-
-
Notifications
You must be signed in to change notification settings - Fork 2.4k
Description
Tesseract.js version
tesseract.js v7.0.0 (latest npm release at time of writing)
Describe the bug
When using tesseract.js v7 in a long-running Node.js backend, calling worker.recognize() on image buffers causes continuous native memory growth (RSS / external / arrayBuffers), eventually exhausting system memory and swap.
This happens even though:
-
A single worker is created once and reused
-
OCR is not continuous: it is only used until a timestamp is successfully extracted, then not used for ~15 minutes, and only invoked again to refresh the offset
-
The JavaScript heap remains stable
-
The worker is not recreated
-
OCR is skipped entirely most of the time once a valid timestamp offset is cached
Disabling tesseract.js completely eliminates the memory growth, which strongly suggests a native / WASM memory leak or unreleased buffers inside tesseract.js or its dependencies.
To Reproduce
-
Create a Node.js application
-
Create a single Tesseract worker once at startup
-
Repeatedly call worker.recognize() on image buffers for a short period
-
Stop calling OCR for several minutes
-
Observe that memory does not return to baseline
-
Resume OCR later and observe further memory growth
-
Monitor process RSS / external memory over time
Simplified reproduction pattern:
import sharp from 'sharp';
const worker = await createWorker('eng');
await worker.setParameters({
tessedit_char_whitelist: '0123456789:/- ',
});
async function runOcr(frame: Buffer) {
const buffer = await sharp(frame)
.extract({ left: 0, top: 0, width: 300, height: 80 })
.grayscale()
.normalize()
.threshold(180)
.toBuffer();
await worker.recognize(buffer);
}
// OCR is called until timestamp is extracted,
// then skipped for ~15 minutes, then called again
Memory monitoring used to confirm the issue:
const usage = process.memoryUsage();
console.log(
`Memory Usage: RSS=${(usage.rss / 1024 / 1024).toFixed(2)}MB, ` +
`HeapUsed=${(usage.heapUsed / 1024 / 1024).toFixed(2)}MB, ` +
`arrayBuffersUsed=${(usage.arrayBuffers / 1024 / 1024).toFixed(2)}MB, ` +
`externalUsed=${(usage.external / 1024 / 1024).toFixed(2)}MB`,
);
}, 60000);
Observed behavior:
-
heapUsed stays relatively flat
-
RSS, external, and arrayBuffers grow steadily
-
Memory is not reclaimed during long periods where OCR is not used
-
No specific image is required; the issue reproduces with small cropped grayscale buffers from camera frames.
Expected behavior
- Native memory usage should stabilize after repeated recognize() calls
Memory should not grow when the worker is idle for long periods
Reusing a single worker intermittently should not cause unbounded RSS growth
Memory should be reused internally or released back to the OS
Device Version
OS: Debian 12 (Bookworm)
Node.js: Node v22.20.0
Additional context
-
This runs in a long-lived backend service (NestJS)
-
OCR is used only to extract a timestamp overlay from camera frames
-
Once the timestamp offset is successfully extracted, OCR is disabled and the cached offset is reused
-
Despite long idle periods, memory is not released
-
Over time this leads to system swap exhaustion
-
The worker is created once and only terminated on application shutdown
-
Concurrency / usage pattern note
In the real application, OCR is not awaited in the video frame pipeline in order to avoid blocking frame processing.
Instead, OCR runs asynchronously to update a shared timestamp offset stored in application state.
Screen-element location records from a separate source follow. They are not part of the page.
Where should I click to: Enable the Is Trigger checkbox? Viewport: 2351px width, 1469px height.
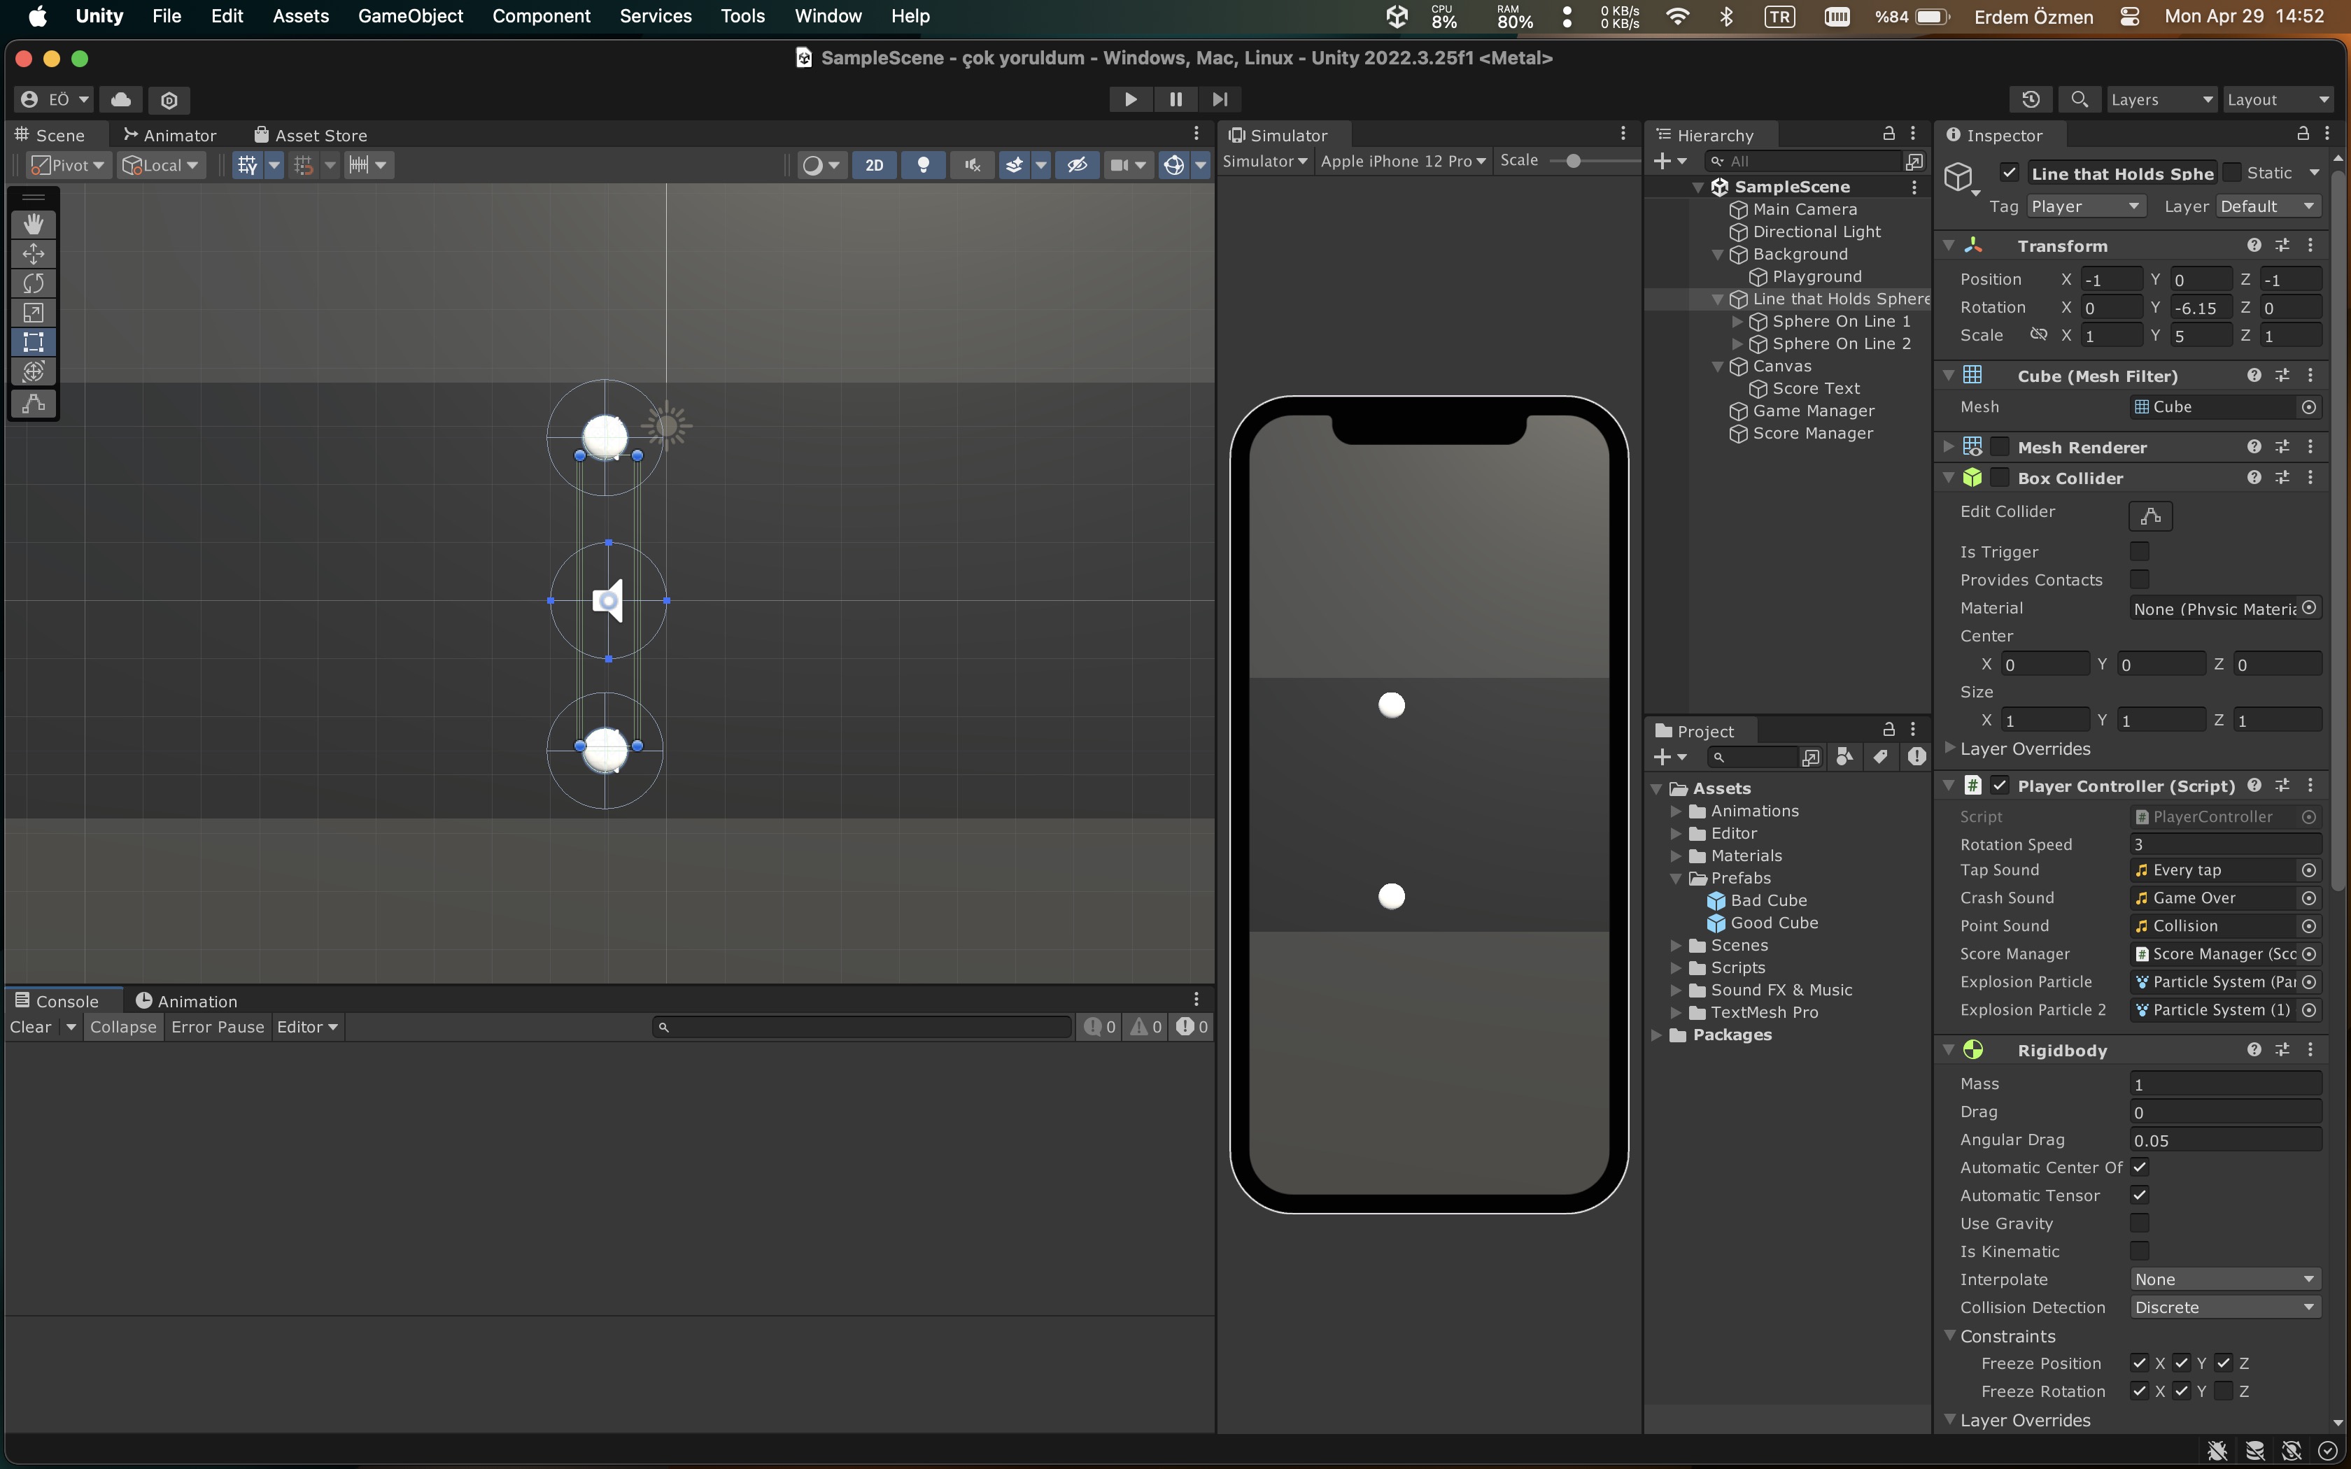pyautogui.click(x=2139, y=552)
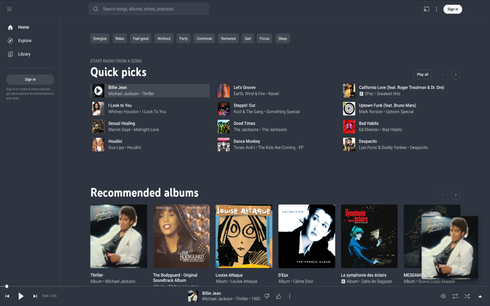Go back in Recommended albums with the left chevron

click(443, 195)
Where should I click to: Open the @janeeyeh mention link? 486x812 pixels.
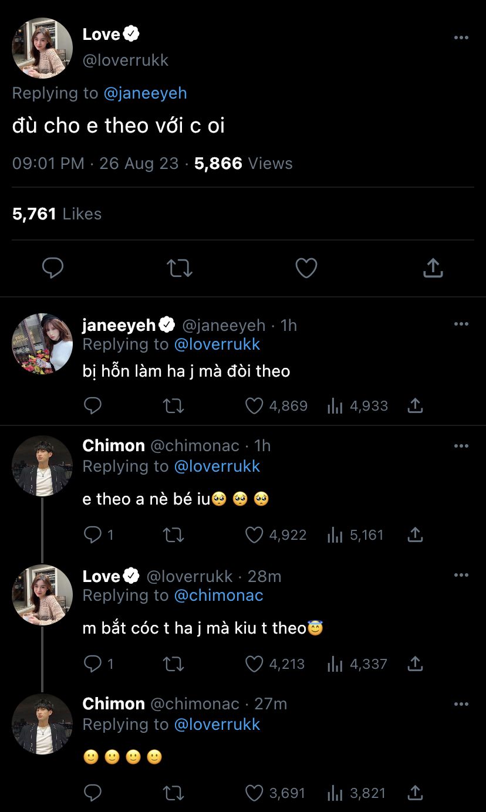click(x=145, y=93)
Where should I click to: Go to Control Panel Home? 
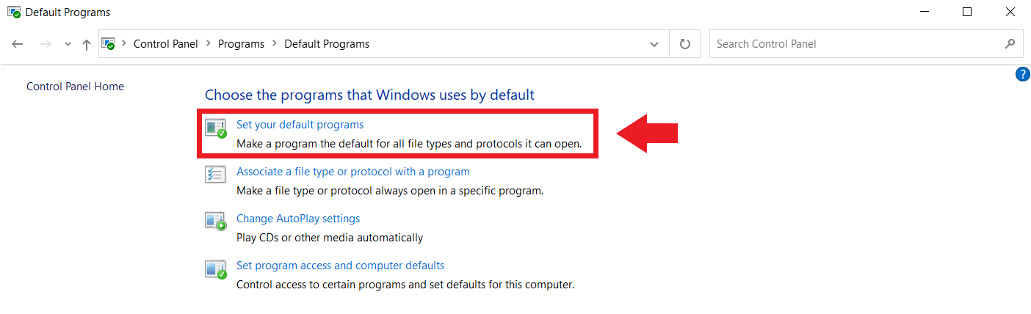(75, 87)
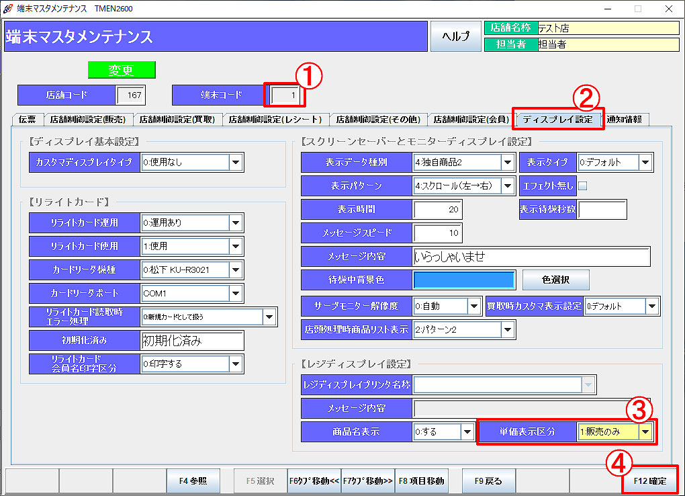Switch to the 伝票 tab
This screenshot has width=685, height=496.
point(27,118)
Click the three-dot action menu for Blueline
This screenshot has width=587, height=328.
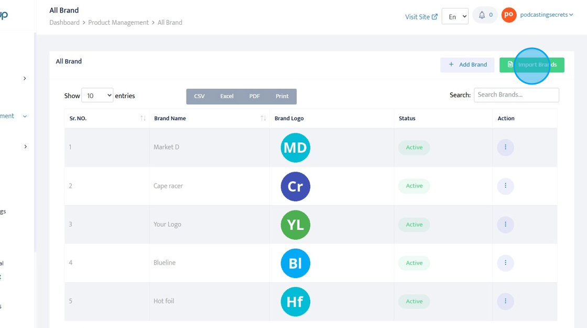tap(505, 263)
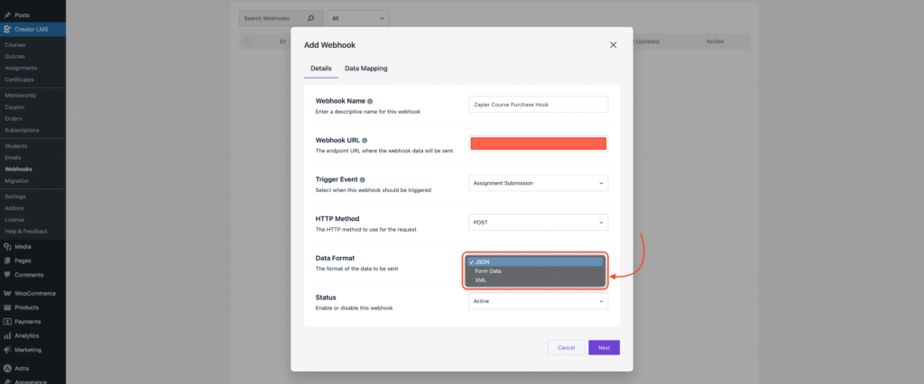The width and height of the screenshot is (924, 384).
Task: Close the Add Webhook dialog
Action: 613,44
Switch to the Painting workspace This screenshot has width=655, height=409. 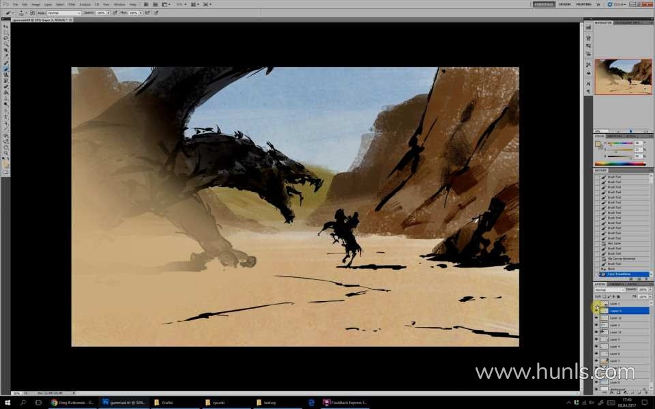[x=583, y=4]
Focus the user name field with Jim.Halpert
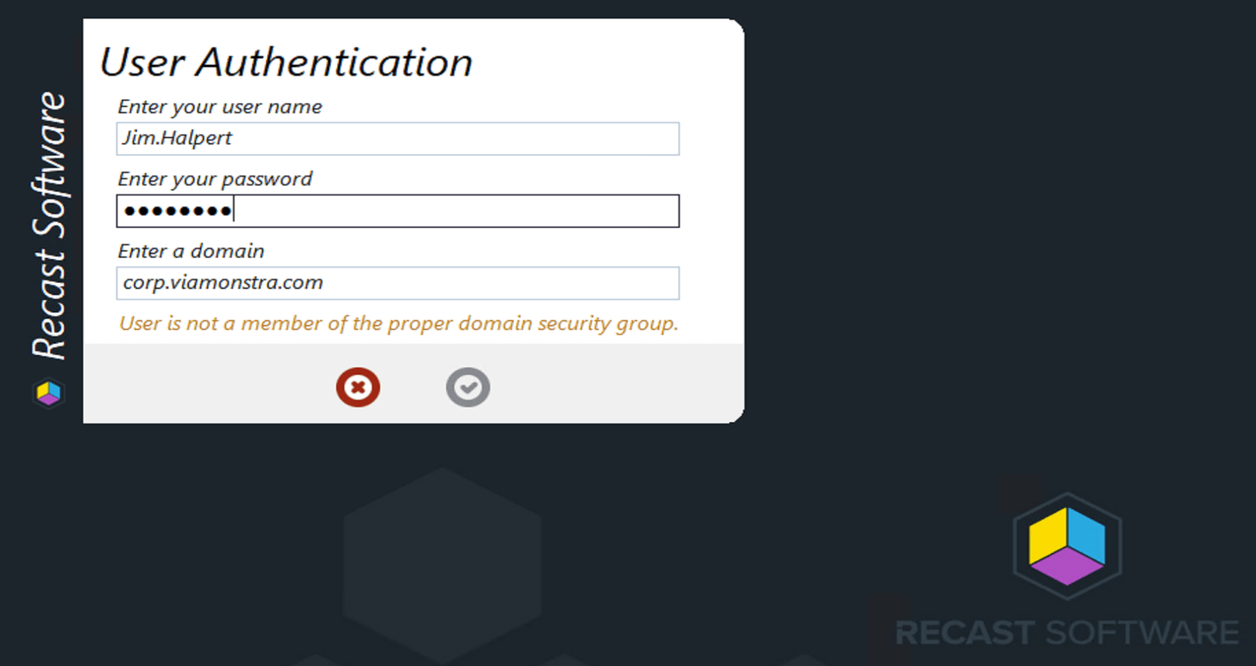Viewport: 1256px width, 666px height. pyautogui.click(x=397, y=139)
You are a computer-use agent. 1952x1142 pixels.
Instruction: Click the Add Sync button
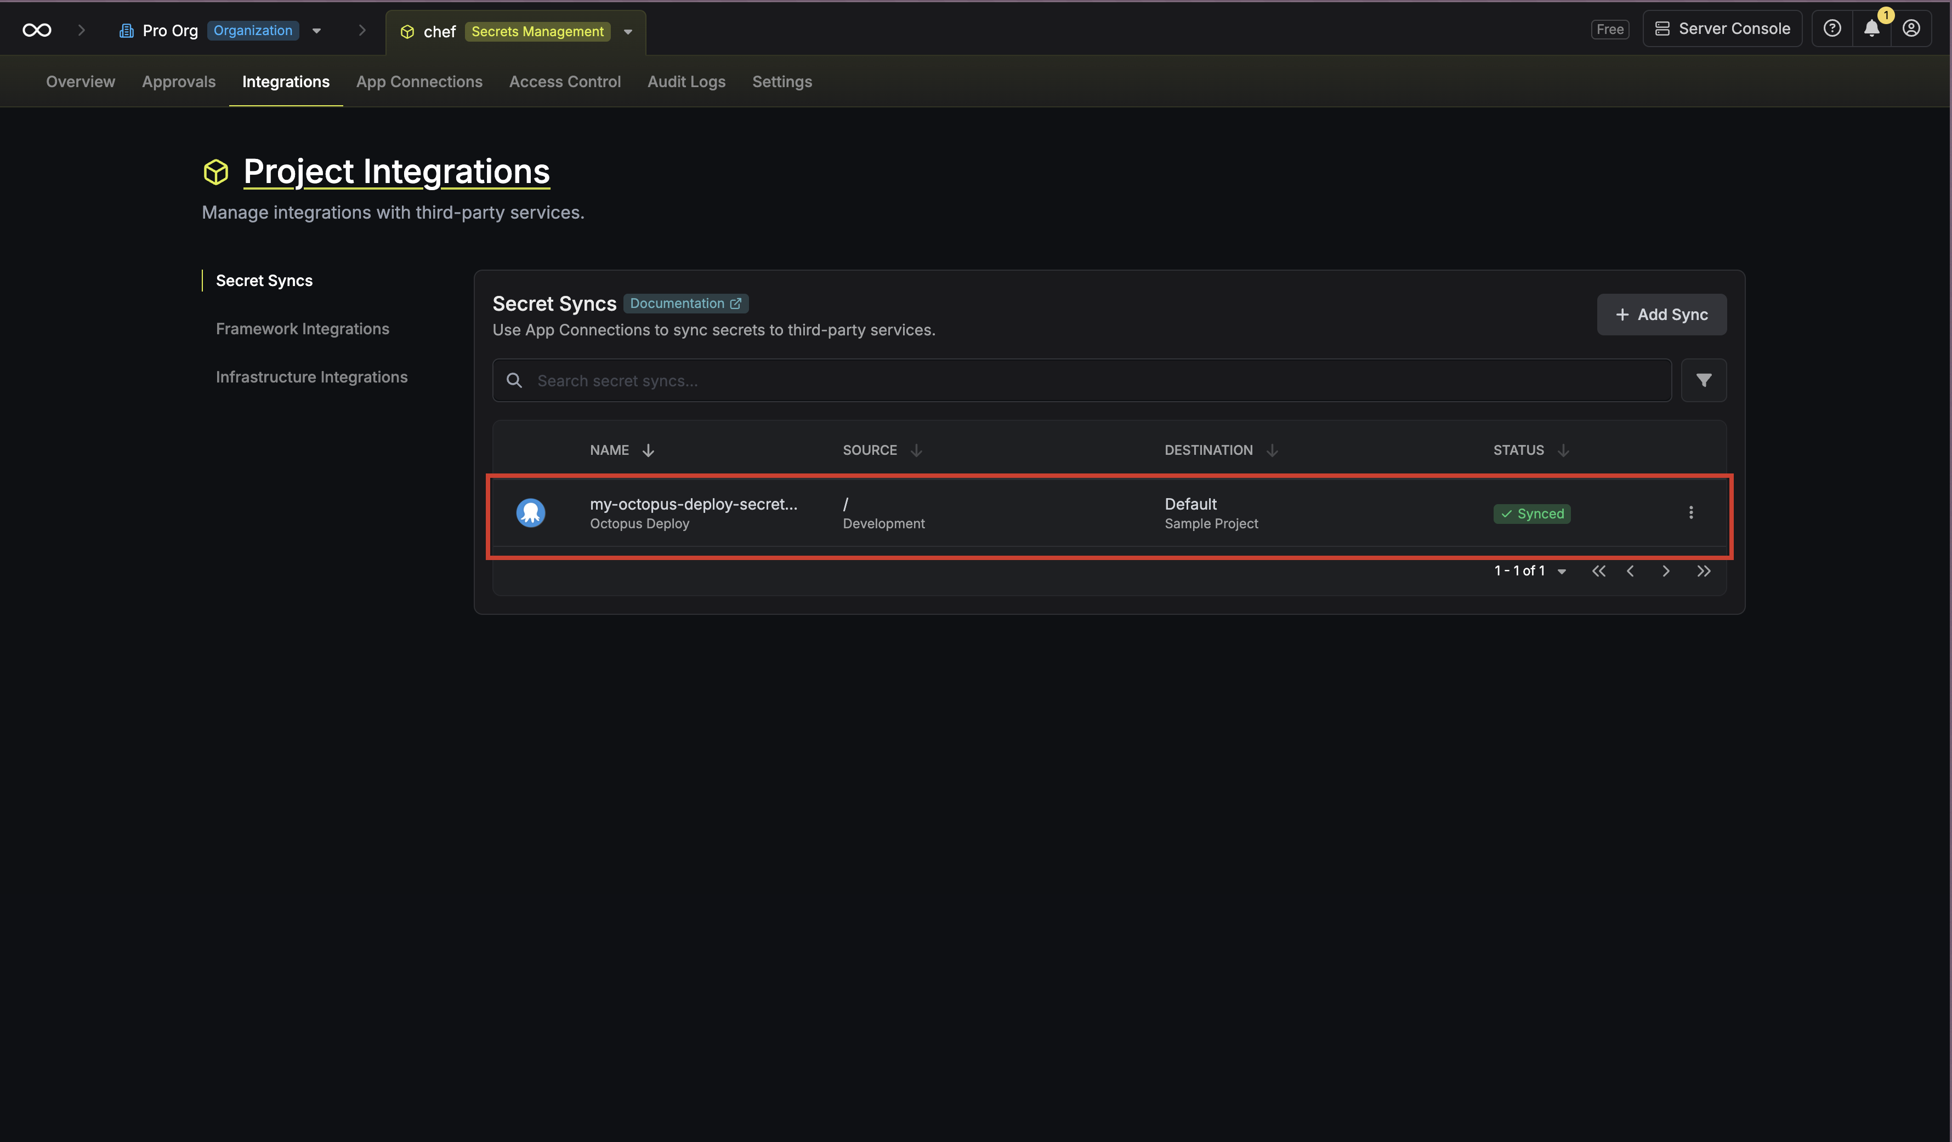[x=1662, y=314]
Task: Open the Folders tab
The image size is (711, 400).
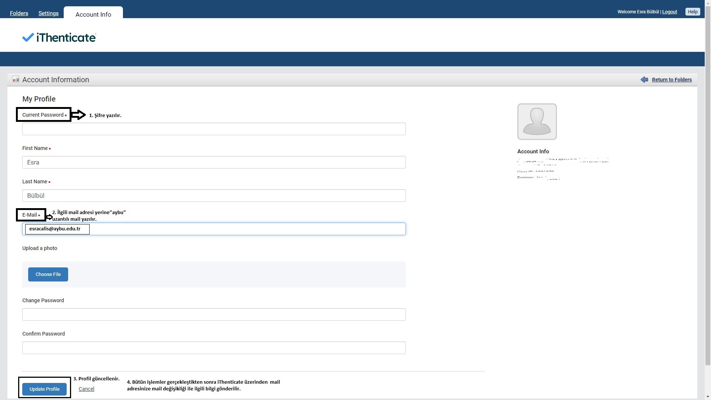Action: click(19, 13)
The frame pipeline always reads the latest known offset (initially set to the local machine time) and continues processing frames without waiting for OCR to complete.Even with this non-blocking usage pattern and very low OCR frequency, native memory continues to grow after worker.recognize() calls and is not released during long idle periods.
This makes it difficult to safely use tesseract.js in continuous or long-running server environments.